According to Freeman, Mrs Hammet emerged transformed, able to "go to the theatre and really enjoy the play ... " She lived another five years.
Freeman and Watts claimed 52 percent of their first 623 surgeries yielded "good" results, but they did not offer a clinical yardstick for what constituted an improvement. Patients often had to be retaught how to eat and use the bathroom. Relapses were common, and three percent died from the procedure. The most famous Freeman-Watts failure was JFK's sister, Rosemary Kennedy, who needed full-time care for 64 years (she died in Jan 2005).
Nevertheless, hospitals were willing to put up with lobotomies and all their shortcomings for no other apparent reason than post-operation lethargic patients were easier to handle than pre-operation emotionally charged ones.
In 1967, Freeman performed a lobotomy on one of his original patients in Berkeley, California. He severed a blood vessel, and the patient died three days later. This effectively brought his career full circle. During the last five years of his life, he performed no more lobotomies.
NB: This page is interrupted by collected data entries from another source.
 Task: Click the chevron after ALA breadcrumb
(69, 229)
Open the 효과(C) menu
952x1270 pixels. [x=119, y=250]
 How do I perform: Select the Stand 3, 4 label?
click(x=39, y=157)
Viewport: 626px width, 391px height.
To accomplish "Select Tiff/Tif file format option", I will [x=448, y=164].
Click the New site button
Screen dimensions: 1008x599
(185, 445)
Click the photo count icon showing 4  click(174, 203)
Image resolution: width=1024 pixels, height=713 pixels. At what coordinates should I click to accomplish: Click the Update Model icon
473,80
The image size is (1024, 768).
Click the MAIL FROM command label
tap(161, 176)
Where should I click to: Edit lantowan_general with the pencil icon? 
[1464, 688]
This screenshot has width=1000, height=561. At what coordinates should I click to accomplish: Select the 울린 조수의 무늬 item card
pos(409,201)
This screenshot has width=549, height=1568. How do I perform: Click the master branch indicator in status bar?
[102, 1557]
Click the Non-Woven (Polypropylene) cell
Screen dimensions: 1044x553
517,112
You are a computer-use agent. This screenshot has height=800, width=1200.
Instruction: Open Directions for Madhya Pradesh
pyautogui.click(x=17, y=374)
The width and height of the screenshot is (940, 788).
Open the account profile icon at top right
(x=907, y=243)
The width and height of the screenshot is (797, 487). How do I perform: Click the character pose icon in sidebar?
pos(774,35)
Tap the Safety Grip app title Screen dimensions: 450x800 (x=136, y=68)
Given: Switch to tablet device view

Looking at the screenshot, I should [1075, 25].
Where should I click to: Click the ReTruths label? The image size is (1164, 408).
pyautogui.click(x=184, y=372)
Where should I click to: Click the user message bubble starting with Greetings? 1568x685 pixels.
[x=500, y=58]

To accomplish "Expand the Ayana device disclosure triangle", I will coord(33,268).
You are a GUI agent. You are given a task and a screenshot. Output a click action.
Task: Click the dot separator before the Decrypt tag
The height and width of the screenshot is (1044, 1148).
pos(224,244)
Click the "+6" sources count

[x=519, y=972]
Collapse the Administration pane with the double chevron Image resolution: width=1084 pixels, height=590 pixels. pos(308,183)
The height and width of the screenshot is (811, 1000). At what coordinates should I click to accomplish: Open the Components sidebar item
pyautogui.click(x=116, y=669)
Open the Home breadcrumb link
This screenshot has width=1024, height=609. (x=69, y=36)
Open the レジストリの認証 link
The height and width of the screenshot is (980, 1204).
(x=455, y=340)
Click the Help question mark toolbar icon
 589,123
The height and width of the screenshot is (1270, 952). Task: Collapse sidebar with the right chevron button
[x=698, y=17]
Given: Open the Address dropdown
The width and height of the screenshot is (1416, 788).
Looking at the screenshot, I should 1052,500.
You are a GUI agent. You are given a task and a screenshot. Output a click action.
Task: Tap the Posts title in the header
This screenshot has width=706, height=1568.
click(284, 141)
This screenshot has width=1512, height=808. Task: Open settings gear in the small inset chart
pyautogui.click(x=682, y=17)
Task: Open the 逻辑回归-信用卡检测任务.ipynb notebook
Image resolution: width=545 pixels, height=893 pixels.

He died from cancer in 1972, age 76.
The Washington Post reported there are probably fewer than 20 brain operations a year (not lobotomies) in the US to treat psychiatric disorders, part of the negative legacy of Freeman that has scared away researchers and funders.
In 2008, the FDA approved deep brain stimulation (DBS) for OCD, and the surgery is being investigated for depression. The surgery, which was developed for treating Parkinsons, involves inserting an electronic lead into the folds of the brain. Unlike lobotomies and surgeries such as capsulotomies, no surgical incisions are made. Nothing is severed. DBS for psychiatric illness is extremely rare and is used as a last resort.
In 1949, at Freeman’s urging, Moniz received the Nobel Prize. As Nassir Ghaemi MD of Tufts University in a review commented:
It is quite ironic that in that same year, the Australian psychiatrist John Cade would discover lithium ... yet after the Moniz fiasco, the Nobel committee apparently has shied away from giving awards for direct treatment of mental illness, and thus the discoverers of lithium, antipsychotics, and antidepressants have never been duly recognized.
One day that may change. But first the ghost of Freeman needs to be thoroughly lobotomized.